:: Directions ::
**a.** Reproduce the passage of the blog post on prioritizing production orders from "In my case, three" up to and including "and receive complaints.".
**b.** For each statement below, indicate whether it agrees with the blog post on prioritizing production orders. Answer yes or no, and quote the words of the post that decide it.
(i) MRP works on the assumption that capacity is infinite.
(ii) Military documents in the army carried three priority levels.
(iii) The Routine flag denotes high priority.
**c.** Answer these questions using the blog post on prioritizing production orders:
(i) What date appears on the post?
(ii) Which two large ERPs does the post name?
(iii) According to the post, what does the "I" flag signify?

:: Excerpted passage ::
Tuesday, October 18, 2011

Prioritizing Production Orders


If the capacity Planning and the Master Schedule expressed the reality, then prioritizing the production orders would be meanless, since everything would be done in time.
In real life thing things are different. There will be many cases where several production orders must be executed in a period that the capacity is not enough. MRP will not catch this problem, as it always assumes infinite capacity.
I’ve heard of many approaches basically applied on large ERPs such as SAP or SAGE but in my case, there was no way of prioritizing.

After giving the issue some thought, I decided that all that was really needed was a priority FLAG. The user could just see the flag and manually give priority to some orders against some others. The idea came back from my days in the army. We had four priority levels on every military document that signified the level of urgency. Check on Wikipedia to see what I mean (http://en.wikipedia.org/wiki/Message_precedence).

In my case, three priority levels were only necessary and this is what I’ve done:
·         Immediate (I) :  High-Priority
When Stock-Reserved <0
·         Urgent (U):  Medium-Priority
If not “I” and Stock-Safety Stock-Reserved  <= 0
·         Routine (R): Low Priority
When it is not either “I” nor “U

The “I” flag signifies that a SKU has a stock level which is lower than the pending orders, that will due in the current time bucket. If you don’t react immediately then you will just increase your backlog and receive complaints.

Word and element location records:
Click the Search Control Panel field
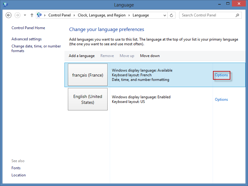This screenshot has height=186, width=248. coord(206,15)
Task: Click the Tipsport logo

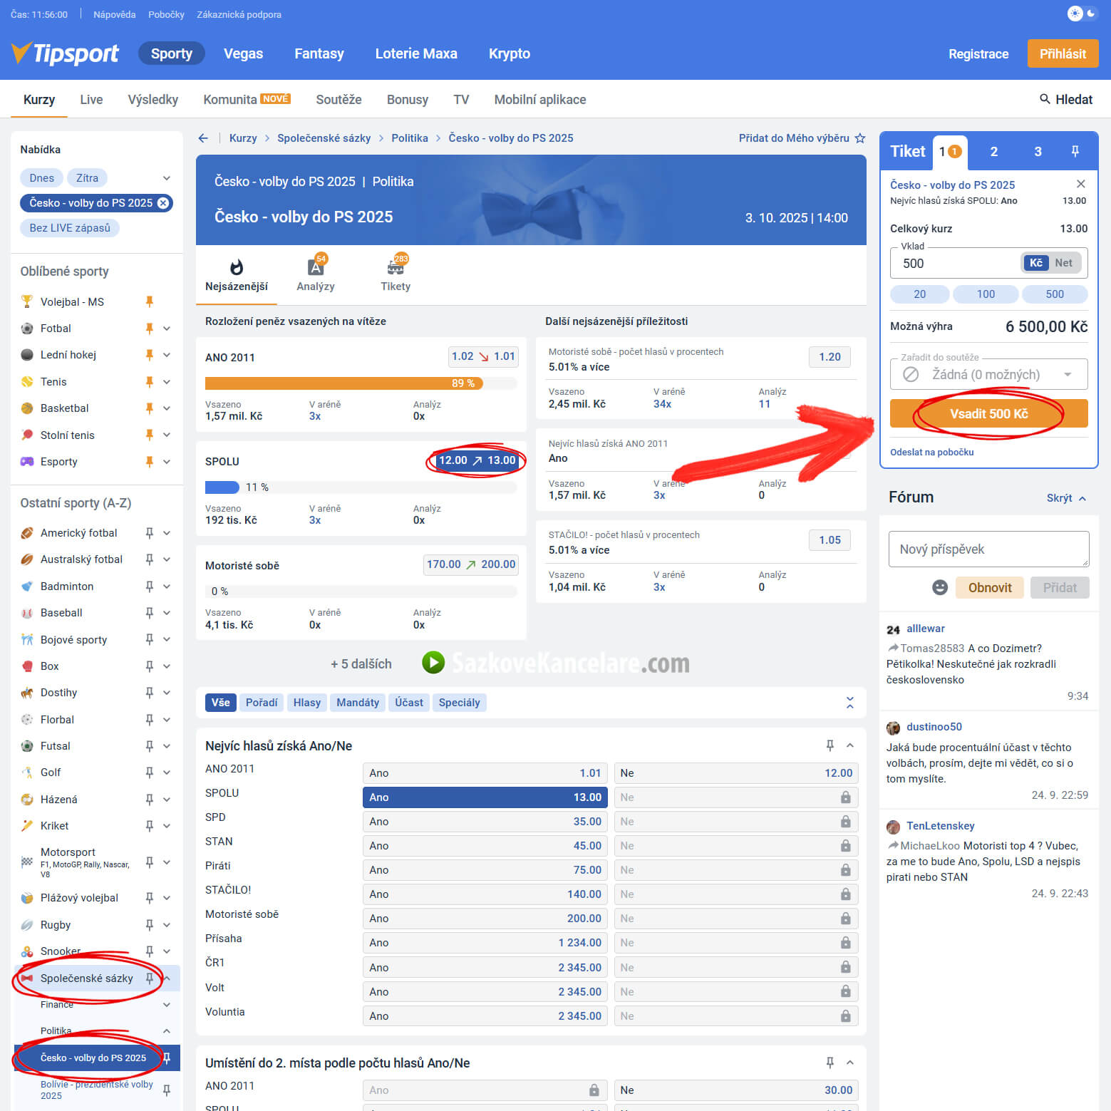Action: (x=66, y=53)
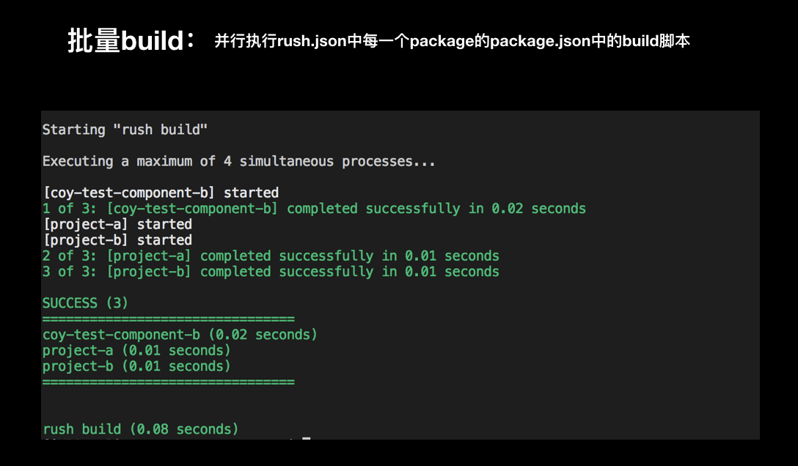This screenshot has width=798, height=466.
Task: Click the terminal cursor block at the prompt
Action: click(x=307, y=438)
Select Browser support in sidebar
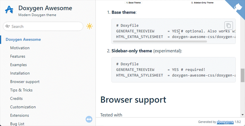 [x=25, y=82]
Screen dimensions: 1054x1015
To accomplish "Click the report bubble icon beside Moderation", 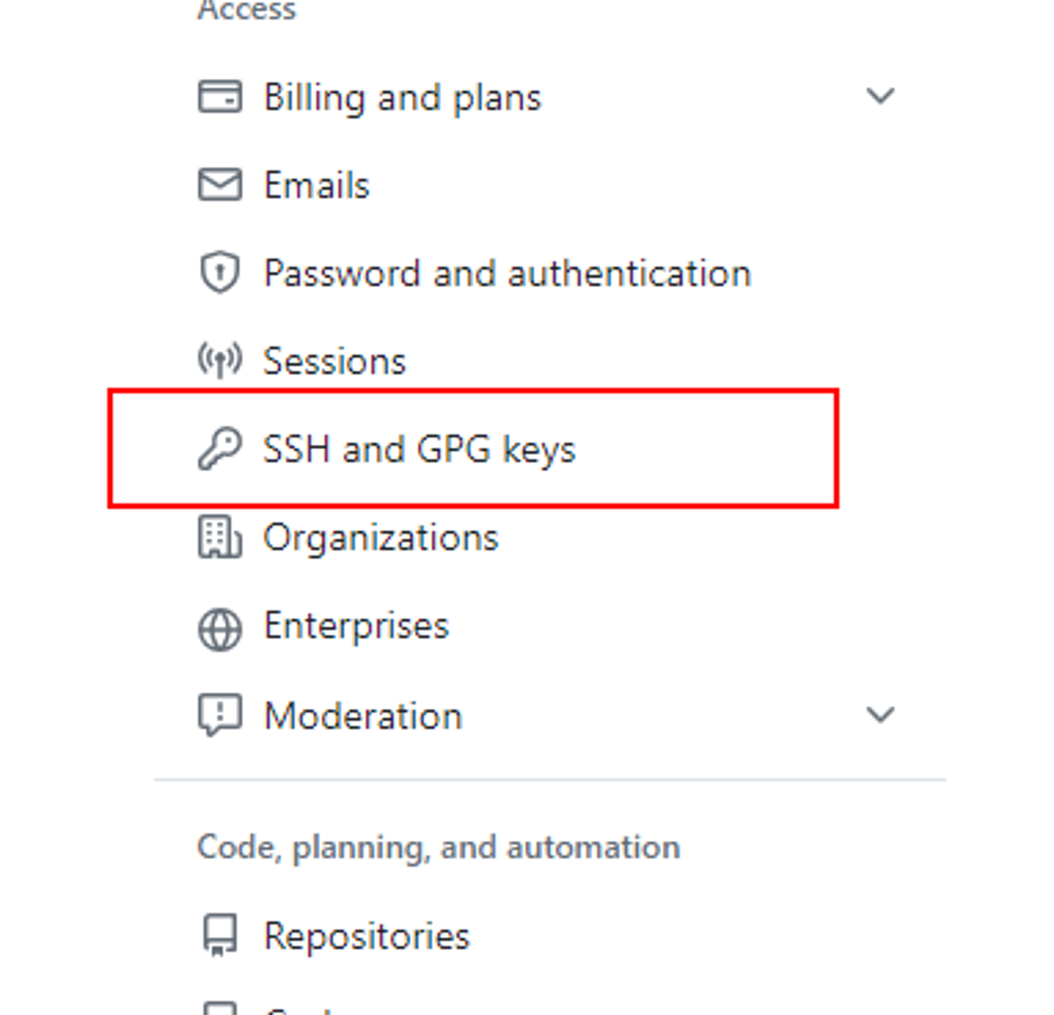I will tap(220, 715).
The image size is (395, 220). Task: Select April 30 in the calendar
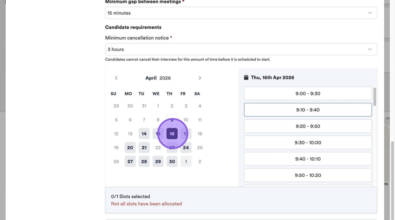pos(172,161)
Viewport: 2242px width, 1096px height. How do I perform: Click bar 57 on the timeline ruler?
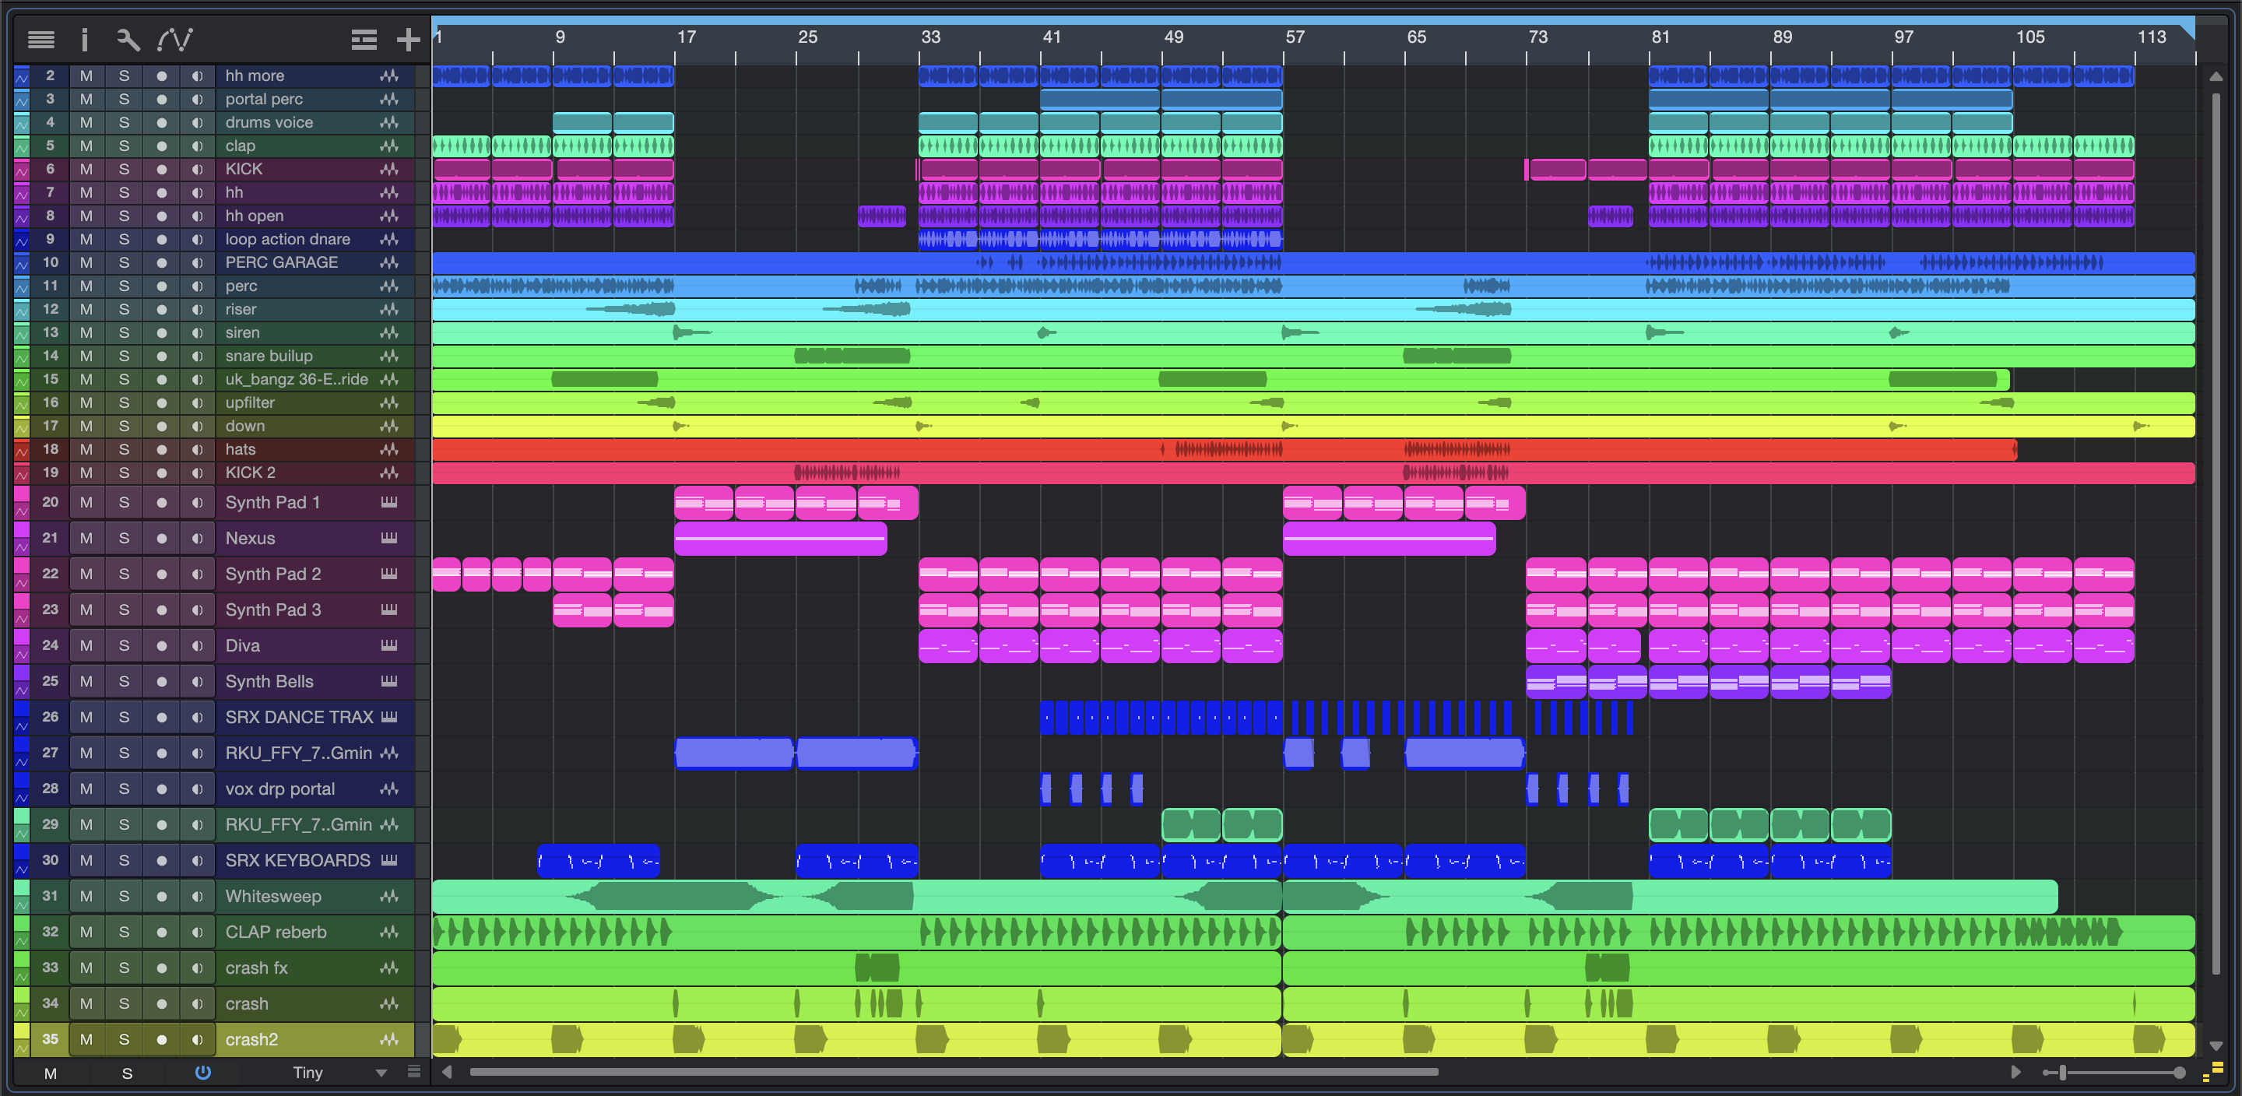(x=1294, y=37)
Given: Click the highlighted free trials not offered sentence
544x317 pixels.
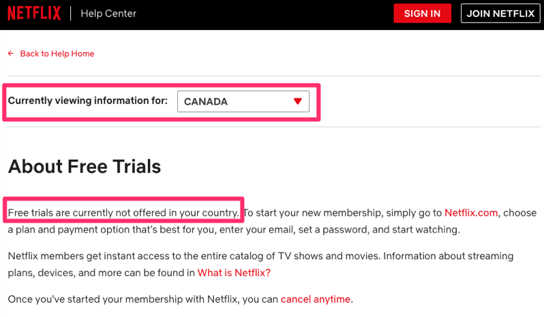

:: Exercise answers ::
**a.**
In my case, three priority levels were only necessary and this is what I’ve done:
·         Immediate (I) :  High-Priority
When Stock-Reserved <0
·         Urgent (U):  Medium-Priority
If not “I” and Stock-Safety Stock-Reserved  <= 0
·         Routine (R): Low Priority
When it is not either “I” nor “U

The “I” flag signifies that a SKU has a stock level which is lower than the pending orders, that will due in the current time bucket. If you don’t react immediately then you will just increase your backlog and receive complaints.

**b.**
(i) Yes: "MRP will not catch this problem, as it always assumes infinite capacity."
(ii) No: "We had four priority levels on every military document that signified the level of urgency."
(iii) No: "Routine (R): Low Priority"

**c.**
(i) Tuesday, October 18, 2011.
(ii) SAP and SAGE.
(iii) It signifies that a SKU has a stock level lower than the pending orders due in the current time bucket.